TOP ABSTRACT INTRODUCTION MATERIALS AND METHODS RESULTS DISCUSSION REFERENCES

 
Substantial experimental evidence indicates that the Plasmodium circumsporozoite (CS) protein has great potential as a vaccine candidate. We tested the safety and immunogenicity of vaccines composed of P. vivax CS-derived synthetic peptides. Sixty-nine healthy, malaria-naive volunteers were randomized to receive three injections of placebo or synthetic proteins N, R, or C (10, 30, or 100 µg/dose) in a double-blinded fashion. Vaccines were well tolerated and no serious adverse events were observed.
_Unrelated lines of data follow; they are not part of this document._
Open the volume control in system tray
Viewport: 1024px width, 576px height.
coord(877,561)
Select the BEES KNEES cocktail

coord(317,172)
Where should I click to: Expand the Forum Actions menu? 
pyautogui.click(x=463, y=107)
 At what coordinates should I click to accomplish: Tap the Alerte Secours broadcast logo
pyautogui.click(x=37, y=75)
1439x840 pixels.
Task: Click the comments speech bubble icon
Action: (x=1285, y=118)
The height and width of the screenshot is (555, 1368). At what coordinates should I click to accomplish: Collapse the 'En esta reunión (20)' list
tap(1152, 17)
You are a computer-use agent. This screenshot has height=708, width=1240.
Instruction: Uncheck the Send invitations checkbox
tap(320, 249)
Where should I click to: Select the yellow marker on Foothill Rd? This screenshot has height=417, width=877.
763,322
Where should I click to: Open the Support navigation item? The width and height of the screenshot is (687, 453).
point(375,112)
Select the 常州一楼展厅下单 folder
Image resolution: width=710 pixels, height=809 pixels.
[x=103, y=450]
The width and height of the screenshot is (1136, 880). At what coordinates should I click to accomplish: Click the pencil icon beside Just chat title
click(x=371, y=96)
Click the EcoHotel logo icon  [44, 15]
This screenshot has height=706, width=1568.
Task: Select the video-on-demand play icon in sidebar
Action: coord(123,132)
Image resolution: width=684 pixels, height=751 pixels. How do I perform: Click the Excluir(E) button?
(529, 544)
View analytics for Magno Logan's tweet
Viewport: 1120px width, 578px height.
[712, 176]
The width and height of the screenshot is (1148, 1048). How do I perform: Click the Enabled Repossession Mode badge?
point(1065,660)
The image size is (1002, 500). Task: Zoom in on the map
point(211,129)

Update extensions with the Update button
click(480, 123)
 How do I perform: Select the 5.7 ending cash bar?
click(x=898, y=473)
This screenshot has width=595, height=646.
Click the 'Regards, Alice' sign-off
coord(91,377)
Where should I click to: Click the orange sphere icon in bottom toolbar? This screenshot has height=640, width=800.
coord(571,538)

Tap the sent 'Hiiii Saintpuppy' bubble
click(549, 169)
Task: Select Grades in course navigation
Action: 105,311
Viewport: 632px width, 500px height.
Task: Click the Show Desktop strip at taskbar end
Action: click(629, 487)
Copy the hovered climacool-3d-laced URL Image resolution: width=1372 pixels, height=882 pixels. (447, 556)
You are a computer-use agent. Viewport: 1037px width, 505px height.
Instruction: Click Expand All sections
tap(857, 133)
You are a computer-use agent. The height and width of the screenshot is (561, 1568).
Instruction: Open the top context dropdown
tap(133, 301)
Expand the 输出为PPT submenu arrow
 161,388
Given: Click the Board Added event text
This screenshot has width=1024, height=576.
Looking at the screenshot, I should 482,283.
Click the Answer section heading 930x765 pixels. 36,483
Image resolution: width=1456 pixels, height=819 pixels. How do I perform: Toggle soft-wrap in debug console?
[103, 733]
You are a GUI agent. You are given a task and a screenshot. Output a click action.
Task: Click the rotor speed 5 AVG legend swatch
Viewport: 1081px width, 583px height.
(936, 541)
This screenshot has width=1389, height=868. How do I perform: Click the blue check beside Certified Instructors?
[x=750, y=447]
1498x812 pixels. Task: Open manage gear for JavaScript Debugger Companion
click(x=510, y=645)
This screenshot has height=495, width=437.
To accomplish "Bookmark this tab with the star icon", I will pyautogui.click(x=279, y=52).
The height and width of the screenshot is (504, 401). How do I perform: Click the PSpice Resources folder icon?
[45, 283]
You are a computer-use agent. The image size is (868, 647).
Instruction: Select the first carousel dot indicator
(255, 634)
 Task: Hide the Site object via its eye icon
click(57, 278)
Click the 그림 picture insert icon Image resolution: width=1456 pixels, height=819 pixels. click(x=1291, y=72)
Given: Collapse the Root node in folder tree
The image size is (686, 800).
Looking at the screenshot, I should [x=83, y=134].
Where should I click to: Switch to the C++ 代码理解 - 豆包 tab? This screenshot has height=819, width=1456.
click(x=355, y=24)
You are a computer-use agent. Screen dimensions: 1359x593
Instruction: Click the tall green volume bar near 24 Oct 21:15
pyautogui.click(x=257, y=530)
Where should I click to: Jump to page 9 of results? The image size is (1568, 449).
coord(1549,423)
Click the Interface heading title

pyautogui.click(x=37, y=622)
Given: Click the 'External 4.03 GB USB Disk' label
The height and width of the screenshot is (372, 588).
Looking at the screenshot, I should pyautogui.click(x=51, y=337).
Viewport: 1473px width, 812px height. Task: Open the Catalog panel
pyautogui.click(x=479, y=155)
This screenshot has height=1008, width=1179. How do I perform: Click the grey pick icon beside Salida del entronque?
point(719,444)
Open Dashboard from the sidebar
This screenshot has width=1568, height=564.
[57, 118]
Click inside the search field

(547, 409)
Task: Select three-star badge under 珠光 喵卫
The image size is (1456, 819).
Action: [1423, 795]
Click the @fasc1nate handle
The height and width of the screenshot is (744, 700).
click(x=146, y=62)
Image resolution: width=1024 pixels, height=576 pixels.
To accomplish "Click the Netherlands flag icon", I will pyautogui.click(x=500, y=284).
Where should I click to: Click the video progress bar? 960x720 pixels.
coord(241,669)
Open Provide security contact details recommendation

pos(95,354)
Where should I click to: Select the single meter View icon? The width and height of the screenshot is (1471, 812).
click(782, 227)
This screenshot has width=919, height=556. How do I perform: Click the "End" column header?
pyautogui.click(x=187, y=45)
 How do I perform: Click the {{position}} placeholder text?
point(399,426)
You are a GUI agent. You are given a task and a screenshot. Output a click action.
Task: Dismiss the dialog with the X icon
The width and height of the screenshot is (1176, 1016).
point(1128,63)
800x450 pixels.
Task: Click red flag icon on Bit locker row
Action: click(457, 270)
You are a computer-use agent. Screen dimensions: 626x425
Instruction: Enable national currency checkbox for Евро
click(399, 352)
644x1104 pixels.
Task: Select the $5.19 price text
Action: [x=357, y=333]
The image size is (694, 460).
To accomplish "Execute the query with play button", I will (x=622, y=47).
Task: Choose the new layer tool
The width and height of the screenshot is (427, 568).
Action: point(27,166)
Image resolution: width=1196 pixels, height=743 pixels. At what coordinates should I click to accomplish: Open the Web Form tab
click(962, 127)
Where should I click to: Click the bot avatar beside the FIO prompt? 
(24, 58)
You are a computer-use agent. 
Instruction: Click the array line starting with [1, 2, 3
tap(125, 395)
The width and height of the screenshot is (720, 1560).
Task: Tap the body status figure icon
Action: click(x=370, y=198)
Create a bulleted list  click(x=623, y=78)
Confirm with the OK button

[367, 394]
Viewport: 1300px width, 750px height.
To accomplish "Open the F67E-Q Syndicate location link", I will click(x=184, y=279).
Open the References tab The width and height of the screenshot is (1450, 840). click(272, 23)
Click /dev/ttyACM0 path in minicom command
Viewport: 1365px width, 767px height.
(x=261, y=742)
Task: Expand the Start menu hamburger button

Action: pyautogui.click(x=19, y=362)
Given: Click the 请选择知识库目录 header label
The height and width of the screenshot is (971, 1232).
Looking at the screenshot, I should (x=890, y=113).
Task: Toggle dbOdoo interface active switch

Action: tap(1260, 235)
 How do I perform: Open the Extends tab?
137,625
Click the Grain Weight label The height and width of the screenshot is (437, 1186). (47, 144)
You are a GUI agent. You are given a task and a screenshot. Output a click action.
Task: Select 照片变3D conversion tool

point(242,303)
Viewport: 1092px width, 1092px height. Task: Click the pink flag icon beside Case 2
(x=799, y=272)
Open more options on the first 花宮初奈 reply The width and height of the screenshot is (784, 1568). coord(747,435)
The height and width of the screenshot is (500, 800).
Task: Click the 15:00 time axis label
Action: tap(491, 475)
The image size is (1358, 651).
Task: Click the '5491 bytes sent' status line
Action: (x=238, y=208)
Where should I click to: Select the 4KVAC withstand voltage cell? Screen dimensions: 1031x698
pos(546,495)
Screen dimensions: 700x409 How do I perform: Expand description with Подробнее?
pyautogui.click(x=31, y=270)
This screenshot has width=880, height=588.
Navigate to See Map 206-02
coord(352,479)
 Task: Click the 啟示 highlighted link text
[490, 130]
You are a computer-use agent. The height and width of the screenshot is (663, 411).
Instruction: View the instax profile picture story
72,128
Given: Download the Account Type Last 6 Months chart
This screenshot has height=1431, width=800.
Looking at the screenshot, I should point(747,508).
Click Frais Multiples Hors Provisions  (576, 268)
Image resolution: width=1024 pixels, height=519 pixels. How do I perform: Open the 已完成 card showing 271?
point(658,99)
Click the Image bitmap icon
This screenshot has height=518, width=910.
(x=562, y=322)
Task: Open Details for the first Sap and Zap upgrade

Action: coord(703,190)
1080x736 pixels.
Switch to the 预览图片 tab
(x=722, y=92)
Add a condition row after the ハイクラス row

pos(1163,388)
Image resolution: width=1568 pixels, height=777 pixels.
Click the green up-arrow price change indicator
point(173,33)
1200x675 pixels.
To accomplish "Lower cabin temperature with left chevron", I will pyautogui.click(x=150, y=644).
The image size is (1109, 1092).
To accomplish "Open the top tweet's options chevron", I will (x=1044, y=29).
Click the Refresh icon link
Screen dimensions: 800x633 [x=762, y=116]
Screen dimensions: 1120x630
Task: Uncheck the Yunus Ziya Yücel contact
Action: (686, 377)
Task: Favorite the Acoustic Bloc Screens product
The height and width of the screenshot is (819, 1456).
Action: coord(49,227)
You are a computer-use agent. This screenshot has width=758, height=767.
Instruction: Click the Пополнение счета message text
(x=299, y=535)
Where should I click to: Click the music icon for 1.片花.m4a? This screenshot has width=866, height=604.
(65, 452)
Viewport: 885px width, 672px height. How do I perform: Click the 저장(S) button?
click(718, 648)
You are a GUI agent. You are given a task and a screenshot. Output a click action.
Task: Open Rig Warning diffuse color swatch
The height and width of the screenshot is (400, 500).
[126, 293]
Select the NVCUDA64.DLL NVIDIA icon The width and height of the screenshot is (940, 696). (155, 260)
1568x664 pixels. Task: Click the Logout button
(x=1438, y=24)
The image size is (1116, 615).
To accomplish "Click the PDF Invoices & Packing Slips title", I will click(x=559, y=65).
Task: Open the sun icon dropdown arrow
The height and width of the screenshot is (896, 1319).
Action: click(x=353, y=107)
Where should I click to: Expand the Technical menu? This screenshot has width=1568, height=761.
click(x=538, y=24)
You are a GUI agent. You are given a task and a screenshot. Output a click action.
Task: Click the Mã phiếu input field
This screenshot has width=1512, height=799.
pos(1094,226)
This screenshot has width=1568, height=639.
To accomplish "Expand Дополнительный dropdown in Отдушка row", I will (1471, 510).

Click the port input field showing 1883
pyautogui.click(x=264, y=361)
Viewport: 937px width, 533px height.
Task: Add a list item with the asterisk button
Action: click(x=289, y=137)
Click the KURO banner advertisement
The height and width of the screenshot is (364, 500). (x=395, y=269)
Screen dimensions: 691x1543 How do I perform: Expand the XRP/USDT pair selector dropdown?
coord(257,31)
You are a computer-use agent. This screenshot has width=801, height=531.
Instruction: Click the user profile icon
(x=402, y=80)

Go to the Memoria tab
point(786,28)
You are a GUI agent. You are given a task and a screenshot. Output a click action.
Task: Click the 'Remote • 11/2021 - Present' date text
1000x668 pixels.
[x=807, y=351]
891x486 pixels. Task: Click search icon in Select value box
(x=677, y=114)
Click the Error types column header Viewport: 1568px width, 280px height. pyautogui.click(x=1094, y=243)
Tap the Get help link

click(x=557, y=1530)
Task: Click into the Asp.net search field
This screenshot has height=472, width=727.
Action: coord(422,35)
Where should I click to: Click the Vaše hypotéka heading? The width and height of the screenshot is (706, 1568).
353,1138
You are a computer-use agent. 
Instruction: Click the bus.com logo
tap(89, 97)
Peptides N and R elicited humoral responses at all doses; peptide C elicicted these responses only at doses of 30 and 100 µg. The N peptide at a dose of 100 µg elicited the greatest antibody response. Antibodies to the three peptides recognized P. vivax sporozoites in an immunofluorescent antibody test. Peripheral blood mononuclear cells from most immunized volunteers also produced interferon- upon peptide in vitro stimulation. These vaccines appear safe, well tolerated, and immunogenic in malaria-naive volunteers. Further optimization and development of this vaccine is being attempted to conduct phase II clinical trials.

INTRODUCTION

TOP ABSTRACT INTRODUCTION MATERIALS AND METHODS RESULTS DISCUSSION REFERENCES

 
An estimated 80 million cases of Plasmodium vivax malaria occur yearly worldwide. Although this parasite species does not produce significant mortality compared with P. falciparum, the disease negatively affects human health, economic productivity, and per capita income in malaria-endemic communities, as well as the health of travelers visiting areas not endemic for malaria.¹ Since classic malaria control measures have failed to reduce the malaria burden, an effective vaccine is a priority to control this disease. Although the malaria parasite cycle provides at least three levels that may be targeted by immune responses, the pre-erythrocytic phase of the parasite cycle appears to be an ideal one because blocking hepatocyte invasion and further growth of the parasite would prevent subsequent clinical manifestations and relapse.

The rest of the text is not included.